Everything is an Experience

I want to welcome you to a different perspective about writing.

Writing is a flow. Writing is an experience.

Yes, writing is a way of making things. Words and sentences add up and before you know it, there’s a book.

The book is the end point. The end point matters. I want you to finish your book.

More importantly, I want to suggest to you that the journey isn’t over after you finish this book. When you finish it, is it possible you will want to get started on the next one?

Something in our social conditioning seems to emphasize that one day when we finish our work, we can relax.

The bricklayer waits for the end of his workday.

So, at the end of the day, the bricklayer relaxes.

Then he experiences another work day. And repeats the cycle.
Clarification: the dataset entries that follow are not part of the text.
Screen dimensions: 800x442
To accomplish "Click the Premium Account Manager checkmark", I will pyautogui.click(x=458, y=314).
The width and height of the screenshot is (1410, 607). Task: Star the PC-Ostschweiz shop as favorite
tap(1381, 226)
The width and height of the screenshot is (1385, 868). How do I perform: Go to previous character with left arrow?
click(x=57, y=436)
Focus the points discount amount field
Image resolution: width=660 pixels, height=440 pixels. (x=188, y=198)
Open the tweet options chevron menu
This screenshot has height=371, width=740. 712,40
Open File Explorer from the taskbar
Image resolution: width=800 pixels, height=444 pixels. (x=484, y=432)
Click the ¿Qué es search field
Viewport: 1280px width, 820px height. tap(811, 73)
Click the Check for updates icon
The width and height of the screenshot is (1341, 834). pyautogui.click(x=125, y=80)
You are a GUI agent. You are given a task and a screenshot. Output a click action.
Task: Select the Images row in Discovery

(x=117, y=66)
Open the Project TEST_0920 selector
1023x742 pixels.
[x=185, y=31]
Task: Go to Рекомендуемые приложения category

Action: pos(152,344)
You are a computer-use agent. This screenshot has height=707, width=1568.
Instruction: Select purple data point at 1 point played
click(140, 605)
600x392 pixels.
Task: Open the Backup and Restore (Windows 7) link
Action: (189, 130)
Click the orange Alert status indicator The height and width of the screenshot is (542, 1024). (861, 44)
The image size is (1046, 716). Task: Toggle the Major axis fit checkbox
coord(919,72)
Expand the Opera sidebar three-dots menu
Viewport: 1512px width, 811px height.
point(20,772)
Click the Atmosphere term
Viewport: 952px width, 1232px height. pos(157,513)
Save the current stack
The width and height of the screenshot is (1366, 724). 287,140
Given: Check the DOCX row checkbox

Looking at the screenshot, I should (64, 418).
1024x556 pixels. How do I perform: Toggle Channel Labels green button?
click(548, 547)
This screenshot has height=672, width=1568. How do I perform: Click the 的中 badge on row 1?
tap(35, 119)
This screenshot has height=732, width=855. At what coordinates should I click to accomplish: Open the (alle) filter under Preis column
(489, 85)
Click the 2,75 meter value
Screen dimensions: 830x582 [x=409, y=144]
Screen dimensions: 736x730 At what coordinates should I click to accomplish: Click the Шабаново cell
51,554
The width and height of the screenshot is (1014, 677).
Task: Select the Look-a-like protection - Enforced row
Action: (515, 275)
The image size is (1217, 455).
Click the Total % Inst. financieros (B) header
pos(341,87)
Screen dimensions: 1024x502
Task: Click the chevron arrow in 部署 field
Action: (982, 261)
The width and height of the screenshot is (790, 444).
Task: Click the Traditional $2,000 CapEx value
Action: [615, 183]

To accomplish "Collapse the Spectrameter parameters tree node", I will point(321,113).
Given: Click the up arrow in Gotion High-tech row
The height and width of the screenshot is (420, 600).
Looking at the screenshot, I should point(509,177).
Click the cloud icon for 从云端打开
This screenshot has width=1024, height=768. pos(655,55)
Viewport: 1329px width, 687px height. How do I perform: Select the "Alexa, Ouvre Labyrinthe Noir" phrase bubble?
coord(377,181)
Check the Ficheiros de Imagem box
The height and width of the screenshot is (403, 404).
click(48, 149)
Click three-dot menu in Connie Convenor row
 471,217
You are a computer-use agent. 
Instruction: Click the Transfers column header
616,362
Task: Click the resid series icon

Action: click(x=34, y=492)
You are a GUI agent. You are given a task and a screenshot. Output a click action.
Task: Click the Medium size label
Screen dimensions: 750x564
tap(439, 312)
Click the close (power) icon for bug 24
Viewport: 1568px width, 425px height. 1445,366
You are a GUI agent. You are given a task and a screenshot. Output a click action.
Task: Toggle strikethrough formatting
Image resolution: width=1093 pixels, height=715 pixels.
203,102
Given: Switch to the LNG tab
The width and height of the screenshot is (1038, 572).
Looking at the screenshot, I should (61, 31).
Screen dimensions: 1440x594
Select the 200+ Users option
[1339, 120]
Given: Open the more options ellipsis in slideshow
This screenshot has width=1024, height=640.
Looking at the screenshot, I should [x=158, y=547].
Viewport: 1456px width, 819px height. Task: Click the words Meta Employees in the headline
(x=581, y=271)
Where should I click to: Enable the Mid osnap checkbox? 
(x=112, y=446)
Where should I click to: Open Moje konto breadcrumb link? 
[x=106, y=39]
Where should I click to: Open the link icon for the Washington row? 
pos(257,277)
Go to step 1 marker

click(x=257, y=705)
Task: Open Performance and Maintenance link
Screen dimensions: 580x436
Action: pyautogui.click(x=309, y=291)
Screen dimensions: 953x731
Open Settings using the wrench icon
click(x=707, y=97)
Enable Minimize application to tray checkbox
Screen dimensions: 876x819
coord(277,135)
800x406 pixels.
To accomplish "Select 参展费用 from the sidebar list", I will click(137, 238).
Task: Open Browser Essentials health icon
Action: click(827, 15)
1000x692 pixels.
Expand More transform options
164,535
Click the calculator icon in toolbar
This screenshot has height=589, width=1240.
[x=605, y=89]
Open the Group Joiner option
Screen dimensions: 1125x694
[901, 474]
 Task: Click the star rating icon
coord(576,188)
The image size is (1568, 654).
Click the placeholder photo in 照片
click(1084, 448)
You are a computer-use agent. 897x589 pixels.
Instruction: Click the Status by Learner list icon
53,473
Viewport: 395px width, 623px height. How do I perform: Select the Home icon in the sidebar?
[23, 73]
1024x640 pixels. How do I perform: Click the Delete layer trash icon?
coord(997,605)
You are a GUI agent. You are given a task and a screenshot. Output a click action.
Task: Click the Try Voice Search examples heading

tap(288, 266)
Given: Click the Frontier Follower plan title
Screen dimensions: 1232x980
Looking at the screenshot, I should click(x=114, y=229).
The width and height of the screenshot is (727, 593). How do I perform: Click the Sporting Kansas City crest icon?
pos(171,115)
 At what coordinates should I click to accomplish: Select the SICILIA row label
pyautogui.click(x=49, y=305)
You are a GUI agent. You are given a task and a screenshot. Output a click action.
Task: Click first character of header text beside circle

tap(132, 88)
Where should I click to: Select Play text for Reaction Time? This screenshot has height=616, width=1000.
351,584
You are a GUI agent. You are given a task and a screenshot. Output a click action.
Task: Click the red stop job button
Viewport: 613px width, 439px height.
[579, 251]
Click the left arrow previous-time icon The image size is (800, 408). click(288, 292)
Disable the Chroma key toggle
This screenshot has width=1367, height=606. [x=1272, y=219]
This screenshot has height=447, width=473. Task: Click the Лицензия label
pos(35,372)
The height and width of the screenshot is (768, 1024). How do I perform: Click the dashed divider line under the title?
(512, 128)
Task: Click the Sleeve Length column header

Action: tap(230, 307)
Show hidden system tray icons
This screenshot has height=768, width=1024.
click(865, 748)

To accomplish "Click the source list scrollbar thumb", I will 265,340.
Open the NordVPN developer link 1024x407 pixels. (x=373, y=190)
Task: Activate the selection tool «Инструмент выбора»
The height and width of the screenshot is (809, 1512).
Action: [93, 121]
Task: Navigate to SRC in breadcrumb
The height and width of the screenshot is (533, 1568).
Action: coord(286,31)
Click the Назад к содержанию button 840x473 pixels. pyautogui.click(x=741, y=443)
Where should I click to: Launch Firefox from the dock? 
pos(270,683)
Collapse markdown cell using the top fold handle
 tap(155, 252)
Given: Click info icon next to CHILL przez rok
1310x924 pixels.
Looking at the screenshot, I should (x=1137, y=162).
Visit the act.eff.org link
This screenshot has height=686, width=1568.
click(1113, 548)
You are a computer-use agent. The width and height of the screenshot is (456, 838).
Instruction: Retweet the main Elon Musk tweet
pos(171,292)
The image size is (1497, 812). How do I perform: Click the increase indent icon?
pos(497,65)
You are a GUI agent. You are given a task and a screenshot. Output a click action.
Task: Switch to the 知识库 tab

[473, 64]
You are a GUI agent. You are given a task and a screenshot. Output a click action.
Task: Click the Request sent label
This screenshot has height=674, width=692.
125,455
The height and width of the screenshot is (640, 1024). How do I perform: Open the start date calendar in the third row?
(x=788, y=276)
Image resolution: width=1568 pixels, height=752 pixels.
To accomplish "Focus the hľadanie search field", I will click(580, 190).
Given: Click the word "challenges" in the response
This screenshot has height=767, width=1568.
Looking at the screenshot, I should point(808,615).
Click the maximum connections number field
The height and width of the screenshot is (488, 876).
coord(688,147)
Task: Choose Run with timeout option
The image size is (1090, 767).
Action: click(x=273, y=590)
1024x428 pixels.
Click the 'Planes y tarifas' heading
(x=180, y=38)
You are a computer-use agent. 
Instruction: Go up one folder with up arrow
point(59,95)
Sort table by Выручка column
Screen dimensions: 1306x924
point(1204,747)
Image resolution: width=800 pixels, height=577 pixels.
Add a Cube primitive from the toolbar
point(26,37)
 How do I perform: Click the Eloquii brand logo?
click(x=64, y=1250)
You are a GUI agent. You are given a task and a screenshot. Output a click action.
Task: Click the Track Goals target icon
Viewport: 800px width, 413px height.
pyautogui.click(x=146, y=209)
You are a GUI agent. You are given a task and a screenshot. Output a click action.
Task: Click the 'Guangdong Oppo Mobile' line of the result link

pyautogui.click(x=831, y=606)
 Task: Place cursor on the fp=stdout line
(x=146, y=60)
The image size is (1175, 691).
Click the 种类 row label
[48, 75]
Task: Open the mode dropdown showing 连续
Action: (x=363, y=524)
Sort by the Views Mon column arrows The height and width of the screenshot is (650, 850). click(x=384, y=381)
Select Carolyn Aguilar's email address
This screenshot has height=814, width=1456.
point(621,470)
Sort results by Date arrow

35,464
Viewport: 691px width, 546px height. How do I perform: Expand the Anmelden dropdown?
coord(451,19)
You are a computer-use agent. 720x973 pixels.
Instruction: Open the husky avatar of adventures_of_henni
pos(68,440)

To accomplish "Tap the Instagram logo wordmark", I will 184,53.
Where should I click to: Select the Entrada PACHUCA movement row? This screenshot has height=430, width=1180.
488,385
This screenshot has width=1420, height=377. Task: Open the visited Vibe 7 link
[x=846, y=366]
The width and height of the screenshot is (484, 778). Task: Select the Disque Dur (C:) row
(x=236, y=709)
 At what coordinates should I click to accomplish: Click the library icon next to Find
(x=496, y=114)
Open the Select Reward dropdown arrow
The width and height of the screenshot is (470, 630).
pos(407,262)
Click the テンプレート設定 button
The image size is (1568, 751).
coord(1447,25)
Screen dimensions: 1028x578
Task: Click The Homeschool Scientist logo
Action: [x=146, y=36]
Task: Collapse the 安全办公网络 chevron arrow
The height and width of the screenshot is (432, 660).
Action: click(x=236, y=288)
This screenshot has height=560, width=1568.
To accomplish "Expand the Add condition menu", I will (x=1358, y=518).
If all we do is hope for the end of our labors, we’re wishing for life to be static in a way that it just isn’t. Things are not fixed.

I think just maybe there is the opportunity to be immensely grateful of this.

Things aren’t fixed! You can be more than what you are now. You can grow and move toward what you want.

Past the challenge, past the constraints and blocks, beyond all limits. On and on.

Growth. Transformation. Awakening. Wildness. Will.

Seeking, then finding, and seeking even more.

The experience of writing the book matters. Technique also matters.

The invitation here is not only to address the concerns of your reader, to produce something that is good, beautiful, and true, but to experience the process as a writer who has mastery over efficiency, clarity, and structure. For its own sake, as elements that make creation more fulfilling.

We don’t want to puddle around endlessly. Ideally we want to get better and not just see the same imaginative terrain every day. Not struggling with the same problems.

We want new problems. Different and better problems.

Problems and challenges won’t go away.

That means letting go of the same blocks and the same expectations — including the expectations for completion — and opening to new, potentially much more difficult hurdles.

New terrain to conquer.

You write a masterpiece. You finish the book. The book shows up in bookstores. The book finds its way into the hands of your adoring readers.

These are beautiful achievements.

But it’s not about the physical book or the specific milestone. Not for long.

It’s about what’s next.

Who have you become and what challenge do you seek next?

We remain in the flow of experience regardless of whether we meet our goals or not. Winning at authorship doesn’t remove us from the chain of causation.

And achievements are not static things. Even an achievement is an experience.

For me I think of the vacations I have taken. It was not about a stamp on the passport, but about how I felt. About the unforgettable sunset, how my life was never again the same.

It’s an experience, so how much can you really be in the experience?

How much of you is really here doing the experiencing?

You’re here right now in a physical body on this amazing planet. So really get into your body. No judgment to block the experience. Feel what your body wants. Be apologetically embodied as you write.

Let the mind learn the body’s wisdom.